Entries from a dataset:
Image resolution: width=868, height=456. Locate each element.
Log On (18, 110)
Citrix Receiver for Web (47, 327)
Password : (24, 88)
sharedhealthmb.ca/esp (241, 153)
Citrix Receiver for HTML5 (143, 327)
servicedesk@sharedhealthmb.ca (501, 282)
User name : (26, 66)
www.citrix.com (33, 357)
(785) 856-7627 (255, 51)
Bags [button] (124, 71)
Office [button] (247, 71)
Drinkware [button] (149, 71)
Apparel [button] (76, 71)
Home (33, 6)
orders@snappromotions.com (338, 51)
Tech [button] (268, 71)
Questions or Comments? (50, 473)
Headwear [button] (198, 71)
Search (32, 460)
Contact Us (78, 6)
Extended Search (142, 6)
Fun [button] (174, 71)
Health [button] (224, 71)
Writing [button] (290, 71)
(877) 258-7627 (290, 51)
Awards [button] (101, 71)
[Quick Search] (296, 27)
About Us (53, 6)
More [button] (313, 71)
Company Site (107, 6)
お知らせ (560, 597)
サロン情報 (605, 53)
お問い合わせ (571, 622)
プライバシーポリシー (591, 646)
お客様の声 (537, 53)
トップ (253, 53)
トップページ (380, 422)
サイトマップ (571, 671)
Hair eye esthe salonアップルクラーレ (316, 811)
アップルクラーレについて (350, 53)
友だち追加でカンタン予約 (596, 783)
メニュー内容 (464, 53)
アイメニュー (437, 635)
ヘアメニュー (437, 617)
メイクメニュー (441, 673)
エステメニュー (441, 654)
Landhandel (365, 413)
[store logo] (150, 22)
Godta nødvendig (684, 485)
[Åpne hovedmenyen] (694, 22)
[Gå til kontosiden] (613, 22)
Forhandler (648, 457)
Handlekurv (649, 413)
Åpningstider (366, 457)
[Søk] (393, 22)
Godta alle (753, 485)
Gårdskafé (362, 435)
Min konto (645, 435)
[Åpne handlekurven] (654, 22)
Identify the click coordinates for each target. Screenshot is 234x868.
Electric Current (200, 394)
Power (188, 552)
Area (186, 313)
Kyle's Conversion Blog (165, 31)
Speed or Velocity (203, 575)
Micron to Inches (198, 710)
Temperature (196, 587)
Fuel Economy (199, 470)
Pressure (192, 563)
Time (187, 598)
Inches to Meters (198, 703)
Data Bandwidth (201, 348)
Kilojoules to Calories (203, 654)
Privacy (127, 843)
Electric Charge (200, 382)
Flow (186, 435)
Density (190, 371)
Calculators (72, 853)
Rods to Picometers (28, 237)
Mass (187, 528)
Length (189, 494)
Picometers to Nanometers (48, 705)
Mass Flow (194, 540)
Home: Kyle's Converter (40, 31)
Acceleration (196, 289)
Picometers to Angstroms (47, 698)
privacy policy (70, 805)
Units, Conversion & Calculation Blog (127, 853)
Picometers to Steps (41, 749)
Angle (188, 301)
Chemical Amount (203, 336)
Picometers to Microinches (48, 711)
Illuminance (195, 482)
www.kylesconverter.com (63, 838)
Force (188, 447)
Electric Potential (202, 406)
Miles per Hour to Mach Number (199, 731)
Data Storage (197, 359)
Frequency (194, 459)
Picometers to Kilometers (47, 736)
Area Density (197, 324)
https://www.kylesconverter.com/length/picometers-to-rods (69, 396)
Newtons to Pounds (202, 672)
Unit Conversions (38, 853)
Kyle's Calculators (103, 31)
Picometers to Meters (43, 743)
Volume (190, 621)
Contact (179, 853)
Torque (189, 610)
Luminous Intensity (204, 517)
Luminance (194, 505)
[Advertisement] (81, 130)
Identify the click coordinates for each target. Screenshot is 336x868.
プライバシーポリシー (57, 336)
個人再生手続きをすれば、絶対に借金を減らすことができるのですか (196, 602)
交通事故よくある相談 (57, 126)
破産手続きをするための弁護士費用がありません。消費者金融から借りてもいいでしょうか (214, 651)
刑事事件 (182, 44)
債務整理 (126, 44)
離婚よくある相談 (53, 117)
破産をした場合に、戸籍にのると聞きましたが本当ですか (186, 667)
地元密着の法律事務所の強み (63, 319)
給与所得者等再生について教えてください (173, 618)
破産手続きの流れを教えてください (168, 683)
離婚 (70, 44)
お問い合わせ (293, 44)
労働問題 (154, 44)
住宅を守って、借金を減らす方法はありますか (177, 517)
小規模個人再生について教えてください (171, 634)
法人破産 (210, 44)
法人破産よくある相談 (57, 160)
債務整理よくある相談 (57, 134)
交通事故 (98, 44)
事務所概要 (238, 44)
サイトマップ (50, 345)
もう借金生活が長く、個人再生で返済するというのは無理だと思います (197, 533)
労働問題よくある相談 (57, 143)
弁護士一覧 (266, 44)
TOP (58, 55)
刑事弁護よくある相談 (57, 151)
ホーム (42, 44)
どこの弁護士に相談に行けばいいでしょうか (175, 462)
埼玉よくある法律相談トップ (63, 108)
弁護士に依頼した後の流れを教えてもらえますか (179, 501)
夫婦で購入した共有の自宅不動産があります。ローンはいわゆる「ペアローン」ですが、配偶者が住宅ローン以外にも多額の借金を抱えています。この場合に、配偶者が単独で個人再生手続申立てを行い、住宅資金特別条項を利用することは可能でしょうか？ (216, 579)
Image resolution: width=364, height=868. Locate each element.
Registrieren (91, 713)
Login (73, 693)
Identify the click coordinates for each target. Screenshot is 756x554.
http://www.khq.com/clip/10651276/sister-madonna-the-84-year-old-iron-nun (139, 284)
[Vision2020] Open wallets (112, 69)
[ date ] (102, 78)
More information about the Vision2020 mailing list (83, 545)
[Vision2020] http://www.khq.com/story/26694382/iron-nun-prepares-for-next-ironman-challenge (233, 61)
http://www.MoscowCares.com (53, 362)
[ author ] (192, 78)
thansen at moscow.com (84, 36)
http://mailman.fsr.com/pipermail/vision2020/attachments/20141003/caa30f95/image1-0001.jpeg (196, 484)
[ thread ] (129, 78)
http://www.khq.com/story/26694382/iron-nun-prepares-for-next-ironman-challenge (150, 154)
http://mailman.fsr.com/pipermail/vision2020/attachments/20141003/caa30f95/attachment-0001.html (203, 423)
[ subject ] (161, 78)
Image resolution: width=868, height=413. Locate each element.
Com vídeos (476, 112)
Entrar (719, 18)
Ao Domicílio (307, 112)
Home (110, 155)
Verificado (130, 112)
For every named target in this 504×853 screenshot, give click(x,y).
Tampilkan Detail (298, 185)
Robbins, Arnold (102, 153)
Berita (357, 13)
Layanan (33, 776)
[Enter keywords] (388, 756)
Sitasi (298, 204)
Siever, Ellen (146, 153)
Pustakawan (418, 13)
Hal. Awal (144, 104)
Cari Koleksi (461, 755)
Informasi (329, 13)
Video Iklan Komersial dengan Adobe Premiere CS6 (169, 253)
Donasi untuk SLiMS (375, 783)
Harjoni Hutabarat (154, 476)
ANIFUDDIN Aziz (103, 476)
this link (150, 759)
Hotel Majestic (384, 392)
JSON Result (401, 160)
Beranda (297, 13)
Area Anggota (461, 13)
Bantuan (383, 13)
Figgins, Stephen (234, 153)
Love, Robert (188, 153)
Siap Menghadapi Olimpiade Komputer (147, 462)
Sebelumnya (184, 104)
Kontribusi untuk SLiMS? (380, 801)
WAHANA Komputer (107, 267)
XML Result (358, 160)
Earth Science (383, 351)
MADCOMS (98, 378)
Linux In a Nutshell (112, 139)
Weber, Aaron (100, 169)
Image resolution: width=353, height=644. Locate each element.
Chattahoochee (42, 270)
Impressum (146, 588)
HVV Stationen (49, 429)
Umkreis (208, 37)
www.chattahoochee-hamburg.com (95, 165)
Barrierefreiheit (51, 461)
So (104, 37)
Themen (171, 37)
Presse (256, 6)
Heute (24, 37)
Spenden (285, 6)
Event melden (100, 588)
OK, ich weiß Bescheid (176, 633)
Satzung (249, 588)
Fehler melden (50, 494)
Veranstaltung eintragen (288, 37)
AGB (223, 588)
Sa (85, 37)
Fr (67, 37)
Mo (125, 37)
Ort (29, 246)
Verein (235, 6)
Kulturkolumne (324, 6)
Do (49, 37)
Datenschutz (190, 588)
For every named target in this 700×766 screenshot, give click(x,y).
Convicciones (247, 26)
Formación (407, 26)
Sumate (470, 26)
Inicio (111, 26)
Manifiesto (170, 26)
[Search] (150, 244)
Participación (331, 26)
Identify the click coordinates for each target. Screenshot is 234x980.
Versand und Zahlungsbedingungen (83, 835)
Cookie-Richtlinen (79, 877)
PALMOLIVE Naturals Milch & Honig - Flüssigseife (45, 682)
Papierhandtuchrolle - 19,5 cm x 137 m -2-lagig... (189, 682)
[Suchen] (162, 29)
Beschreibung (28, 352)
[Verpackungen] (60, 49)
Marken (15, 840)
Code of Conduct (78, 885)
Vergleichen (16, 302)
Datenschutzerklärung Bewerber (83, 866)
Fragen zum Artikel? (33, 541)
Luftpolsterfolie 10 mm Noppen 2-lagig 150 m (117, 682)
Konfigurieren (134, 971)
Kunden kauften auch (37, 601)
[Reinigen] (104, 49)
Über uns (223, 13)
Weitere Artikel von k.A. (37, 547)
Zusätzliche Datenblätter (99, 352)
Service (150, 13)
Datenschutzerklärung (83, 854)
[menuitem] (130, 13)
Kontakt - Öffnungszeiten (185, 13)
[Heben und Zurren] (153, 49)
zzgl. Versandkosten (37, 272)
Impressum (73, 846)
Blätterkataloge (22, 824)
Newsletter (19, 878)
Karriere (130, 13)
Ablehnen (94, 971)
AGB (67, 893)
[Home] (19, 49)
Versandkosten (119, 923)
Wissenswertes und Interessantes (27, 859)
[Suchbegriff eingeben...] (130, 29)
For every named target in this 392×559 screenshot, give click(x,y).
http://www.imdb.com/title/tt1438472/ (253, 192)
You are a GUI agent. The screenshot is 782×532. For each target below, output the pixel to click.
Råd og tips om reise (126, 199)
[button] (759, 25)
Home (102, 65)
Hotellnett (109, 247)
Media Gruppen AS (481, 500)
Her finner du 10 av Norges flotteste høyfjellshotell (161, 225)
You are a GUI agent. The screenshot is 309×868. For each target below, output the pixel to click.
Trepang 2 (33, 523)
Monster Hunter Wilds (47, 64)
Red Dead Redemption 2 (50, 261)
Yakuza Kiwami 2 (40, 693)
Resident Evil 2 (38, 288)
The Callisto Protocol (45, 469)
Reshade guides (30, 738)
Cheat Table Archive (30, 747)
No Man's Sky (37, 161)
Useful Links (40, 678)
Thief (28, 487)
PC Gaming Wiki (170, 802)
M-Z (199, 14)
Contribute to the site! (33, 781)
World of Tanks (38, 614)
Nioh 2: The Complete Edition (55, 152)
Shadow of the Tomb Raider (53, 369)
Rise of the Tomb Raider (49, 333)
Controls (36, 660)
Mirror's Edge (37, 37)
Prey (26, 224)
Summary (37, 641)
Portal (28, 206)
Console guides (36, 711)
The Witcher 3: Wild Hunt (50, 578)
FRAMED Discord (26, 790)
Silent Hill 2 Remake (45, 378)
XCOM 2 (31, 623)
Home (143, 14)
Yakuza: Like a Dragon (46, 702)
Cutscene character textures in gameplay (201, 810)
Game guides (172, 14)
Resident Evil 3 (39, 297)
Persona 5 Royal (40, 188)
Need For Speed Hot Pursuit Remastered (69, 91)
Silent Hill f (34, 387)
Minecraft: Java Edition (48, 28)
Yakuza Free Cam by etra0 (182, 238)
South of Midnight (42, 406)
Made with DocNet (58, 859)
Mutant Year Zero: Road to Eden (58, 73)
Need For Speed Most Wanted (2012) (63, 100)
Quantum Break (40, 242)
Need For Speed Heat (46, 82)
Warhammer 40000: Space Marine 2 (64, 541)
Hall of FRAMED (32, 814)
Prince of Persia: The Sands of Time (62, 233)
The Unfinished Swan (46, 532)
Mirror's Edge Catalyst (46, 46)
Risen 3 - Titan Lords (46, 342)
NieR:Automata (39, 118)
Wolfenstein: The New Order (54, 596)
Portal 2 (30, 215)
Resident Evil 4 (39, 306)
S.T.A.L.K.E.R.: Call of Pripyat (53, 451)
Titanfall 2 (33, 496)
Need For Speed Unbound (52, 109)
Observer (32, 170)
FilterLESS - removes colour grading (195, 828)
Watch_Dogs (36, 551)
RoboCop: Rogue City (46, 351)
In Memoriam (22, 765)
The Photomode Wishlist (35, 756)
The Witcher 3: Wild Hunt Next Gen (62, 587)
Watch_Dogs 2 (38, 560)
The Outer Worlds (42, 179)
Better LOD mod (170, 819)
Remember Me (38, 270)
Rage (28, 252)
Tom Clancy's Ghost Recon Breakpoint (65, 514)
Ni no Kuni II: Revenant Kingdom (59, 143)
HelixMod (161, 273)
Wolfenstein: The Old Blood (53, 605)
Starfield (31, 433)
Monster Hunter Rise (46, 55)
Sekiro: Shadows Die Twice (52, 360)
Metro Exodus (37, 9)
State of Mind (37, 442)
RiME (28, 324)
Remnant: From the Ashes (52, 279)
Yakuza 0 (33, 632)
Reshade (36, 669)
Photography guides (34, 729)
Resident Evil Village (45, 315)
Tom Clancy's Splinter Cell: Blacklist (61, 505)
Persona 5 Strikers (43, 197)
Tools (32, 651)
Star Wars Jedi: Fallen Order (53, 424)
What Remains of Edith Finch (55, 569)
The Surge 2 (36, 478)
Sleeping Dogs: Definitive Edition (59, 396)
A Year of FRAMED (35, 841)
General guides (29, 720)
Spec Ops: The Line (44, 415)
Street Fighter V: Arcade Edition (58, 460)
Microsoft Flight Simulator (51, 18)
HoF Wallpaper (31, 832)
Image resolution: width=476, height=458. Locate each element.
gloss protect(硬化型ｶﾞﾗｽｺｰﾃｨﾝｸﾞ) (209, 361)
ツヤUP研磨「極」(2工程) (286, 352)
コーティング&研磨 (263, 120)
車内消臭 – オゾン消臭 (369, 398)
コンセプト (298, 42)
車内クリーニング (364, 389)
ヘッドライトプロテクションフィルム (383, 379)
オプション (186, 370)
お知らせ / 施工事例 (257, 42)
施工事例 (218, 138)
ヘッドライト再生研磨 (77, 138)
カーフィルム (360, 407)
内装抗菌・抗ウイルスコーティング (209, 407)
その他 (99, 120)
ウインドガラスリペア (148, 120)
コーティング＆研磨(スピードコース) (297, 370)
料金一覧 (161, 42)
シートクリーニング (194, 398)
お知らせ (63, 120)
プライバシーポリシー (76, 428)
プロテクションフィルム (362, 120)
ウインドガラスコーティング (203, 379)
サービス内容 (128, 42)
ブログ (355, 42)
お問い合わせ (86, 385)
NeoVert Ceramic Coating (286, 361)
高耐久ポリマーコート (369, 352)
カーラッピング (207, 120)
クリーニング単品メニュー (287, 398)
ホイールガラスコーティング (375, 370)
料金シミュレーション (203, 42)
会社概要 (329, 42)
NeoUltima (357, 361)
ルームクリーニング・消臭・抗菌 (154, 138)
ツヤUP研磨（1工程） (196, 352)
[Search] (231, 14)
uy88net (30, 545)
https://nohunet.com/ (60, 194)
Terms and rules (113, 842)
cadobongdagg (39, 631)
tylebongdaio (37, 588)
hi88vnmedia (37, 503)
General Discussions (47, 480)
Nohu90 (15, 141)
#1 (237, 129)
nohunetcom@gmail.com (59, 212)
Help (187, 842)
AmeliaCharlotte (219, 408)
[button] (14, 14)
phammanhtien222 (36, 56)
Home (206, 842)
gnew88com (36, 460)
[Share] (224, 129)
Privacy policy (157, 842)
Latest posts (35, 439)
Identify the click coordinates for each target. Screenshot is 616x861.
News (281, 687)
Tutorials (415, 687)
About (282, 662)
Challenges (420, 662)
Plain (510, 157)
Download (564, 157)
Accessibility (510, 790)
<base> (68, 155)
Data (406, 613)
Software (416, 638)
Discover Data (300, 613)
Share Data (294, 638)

> [WRITTEN REQUEST]
Return the items above, unchanged, from the line holding "Silent Hill 2 Remake (45, 378)" through the line holding "RoboCop: Rogue City (46, 351)", inclusive.

> [EXERCISE RESULT]
Silent Hill 2 Remake (45, 378)
XCOM 2 (31, 623)
Home (143, 14)
Yakuza: Like a Dragon (46, 702)
Cutscene character textures in gameplay (201, 810)
Game guides (172, 14)
Resident Evil 3 (39, 297)
Persona 5 Royal (40, 188)
Need For Speed Hot Pursuit Remastered (69, 91)
Silent Hill f (34, 387)
Minecraft: Java Edition (48, 28)
Yakuza Free Cam by etra0 (182, 238)
South of Midnight (42, 406)
Made with DocNet (58, 859)
Mutant Year Zero: Road to Eden (58, 73)
Need For Speed Most Wanted (2012) (63, 100)
Quantum Break (40, 242)
Need For Speed Heat (46, 82)
Warhammer 40000: Space Marine 2 (64, 541)
Hall of FRAMED (32, 814)
Prince of Persia: The Sands of Time (62, 233)
The Unfinished Swan (46, 532)
Mirror's Edge Catalyst (46, 46)
Risen 3 - Titan Lords (46, 342)
NieR:Automata (39, 118)
Wolfenstein: The New Order (54, 596)
Portal 2 (30, 215)
Resident Evil 4 (39, 306)
S.T.A.L.K.E.R.: Call of Pripyat (53, 451)
Titanfall 2 (33, 496)
Need For Speed Unbound (52, 109)
Observer (32, 170)
FilterLESS - removes colour grading (195, 828)
Watch_Dogs (36, 551)
RoboCop: Rogue City (46, 351)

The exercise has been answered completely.